SQL
Create a Spark SQL Cluster to query tables and perform DML/DDL operations. Point tools such as dbt, Airflow, DbVisualizer at a Onehouse SQL Cluster to run queries on the Onehouse Quanton engine.
Architecture
Onehouse deploys a Spark Thrift server on AWS EC2 or Google Compute Engine instances within your VPC. Instances are pre-configured to run Spark SQL on Apache Hudi tables.
Connect to a SQL Cluster
Connect your tools directly to a SQL Cluster endpoint via JDBC. The instance runs Apache Spark, so you can connect via any Apache Spark integration (eg. dbt Spark adapter).
By default, SQL Clusters only accept requests from within the VPC. You can submit queries to a SQL Cluster endpoint from any tool within your VPC, such as beeline, dbt Core, Airflow, or DbVisualizer.
- Connect from within the VPC: Connect to the SQL Cluster locally through a VPN or set up a bastion host for tunneling into your VPC.
- Connect from outside the VPC: Contact Onehouse support if you need to point cloud tools outside the VPC (such as Preset or dbt Cloud) at a SQL Cluster.
Pre-Installed Libraries
- Apache Spark 3.5.2
- Apache Hudi 0.14.1
Billing
SQL Clusters are billed at the same OCU rate as other nodes in the product, as described in usage and billing.
Scaling & Max OCU
The SQL Cluster will scale up to the SQL Max OCU you set, and will scale down (to a 1 instance minumum) based on utilization.
Create a SQL Cluster
Prerequisite: Set Up a Lock Provider
Onehouse supports the following lock providers to ensure safe operations when a table has multiple writers:
- Apache Zookeeper
- Amazon DynamoDB
- Native S3/GCS based lock provider
This is a prerequisite for using Onehouse SQL Clusters.
Follow these steps to set up your lock provider:
- Create an Apache Zookeeper or DynamoDB lock provider.
- Apache Zookeeper: Create a Zookeeper that is accessible from your VPC.
- DynamoDB: Create a DynamoDB table in the same AWS account as your Onehouse project. Include an attribute with the name "key" and set this as the partition key of the DynamoDB table.
- In the Onehouse console, navigate to Settings > Integrations > Lock Provider. Add the lock provider you created in step 1.
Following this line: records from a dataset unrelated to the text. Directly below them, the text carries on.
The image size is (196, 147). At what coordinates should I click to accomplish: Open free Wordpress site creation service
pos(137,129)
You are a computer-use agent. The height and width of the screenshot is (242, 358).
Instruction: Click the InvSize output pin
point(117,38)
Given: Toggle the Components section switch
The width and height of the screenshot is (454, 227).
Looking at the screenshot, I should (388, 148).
- All Onehouse writers within the project will now use the lock provider you added. SQL Clusters can concurrently write to tables with other Onehouse writers such as Stream Captures and Table Services.
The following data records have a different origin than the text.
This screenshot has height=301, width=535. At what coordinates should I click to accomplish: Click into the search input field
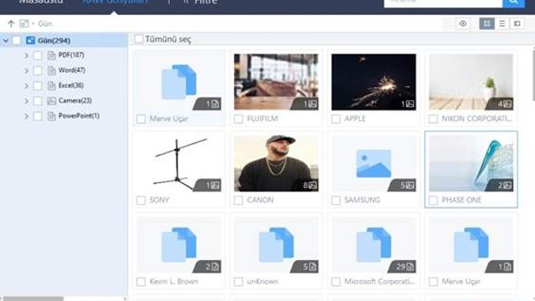click(x=443, y=2)
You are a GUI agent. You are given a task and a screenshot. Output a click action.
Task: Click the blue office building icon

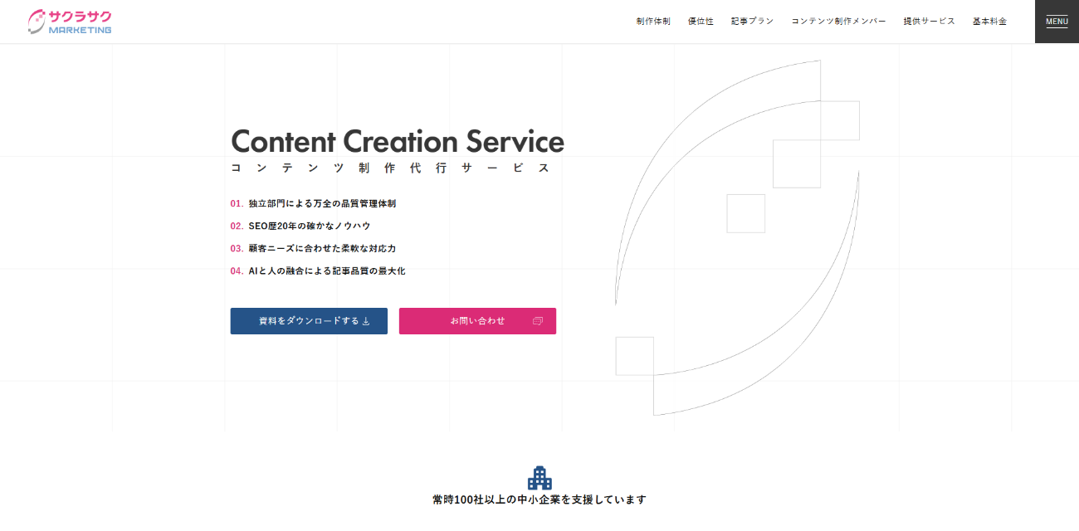pyautogui.click(x=540, y=478)
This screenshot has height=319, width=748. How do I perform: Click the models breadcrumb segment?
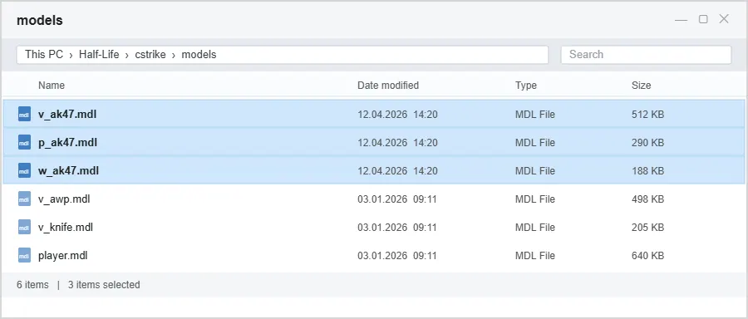click(199, 54)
If you are using DynamoDB as your lock provider, Onehouse requires additional access. In your Onehouse Terraform script or CloudFormation template, ensure that enableDynamoDB
is set to true
.
Additional Tips on the Lock Provider & Concurrency:
- If you are writing to Onehouse tables with an external (non-Onehouse) writer, you should apply the same lock provider configs found on the table details page to avoid corrupting tables.
- When concurrent writers attempt to write to the same file group, one writer will fail gracefully (using Apache Hudi's Optimistic Concurrency Control). If you plan to write to the same file group with concurrent writers, it's useful to add failure retry logic in your orchestration and to consider temporarily pausing a writer if transactions repeatedly fail. Note that this only applies to transactions writing to the same file group.
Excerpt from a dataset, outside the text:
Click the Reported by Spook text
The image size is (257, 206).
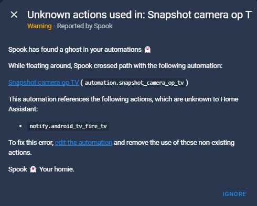[85, 26]
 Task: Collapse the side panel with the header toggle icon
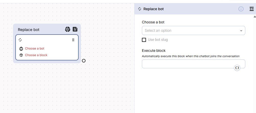click(251, 9)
- After a lock provider is added in the Onehouse console, you must contact Onehouse support to modify or remove it.
Create the SQL Cluster
Open the Clusters page and create a Cluster with type "SQL". After the Cluster is created and provisioned (which may take a few minutes), you will a SQL Cluster endpoint in the Onehouse console:
Write to Existing Onehouse Tables with SQL
Onehouse executes queries with Spark SQL, so all Spark SQL syntax is supported.
Important Usage Guidelines:
- DDL and DML Support: When writing to Onehouse tables, you can perform any of the SQL DDL and SQL DML commands described in the Hudi Spark SQL docs.
- Backwards Incompatible Evolution: Avoid performing schema evolution that is not backwards-compatible (e.g. adding a column with a non-null default value) via SQL on tables with active Stream Captures, as this may cause compatibility issues.
Create Onehouse Tables with SQL
When you create a table with SQL under the path of a Onehouse Lake, the table will automatically appear in the Onehouse console. You can view these tables on the Data page and configure table services. See the Examples section below for sample queries to create tables.
Important Usage Guidelines:
- Syncing to Catalogs: Use the MetaSync table service to sync tables created with SQL to any of your catalogs, such as Glue or Snowflake. Enable the MetaSync service via the Onehouse API (see examples section below) or set Default Catalogs for your project to automatically sync new tables created with SQL.
- Hudi Table Format: Create tables in the Apache Hudi format to ensure full compatibility with the Onehouse platform. Tables created in other formats such as Apache Iceberg will not be compatible with the metrics console and table services.
- Hudi Table Location: When creating Hudi tables with the a SQL Cluster, you may exclude the
LOCATION
parameter to create the table under the storage path of the table's database.
Sync Tables to External Catalogs
When you create a table with SQL, you may want to sync it to external catalogs such as Glue or Snowflake. You can enable the Metadata Sync table service in the Onehouse console or with the ALTER SERVICE IN TABLE
API command.
You may also set one or more default catalogs to enable the Metadata Sync table service automatically for new tables in the project.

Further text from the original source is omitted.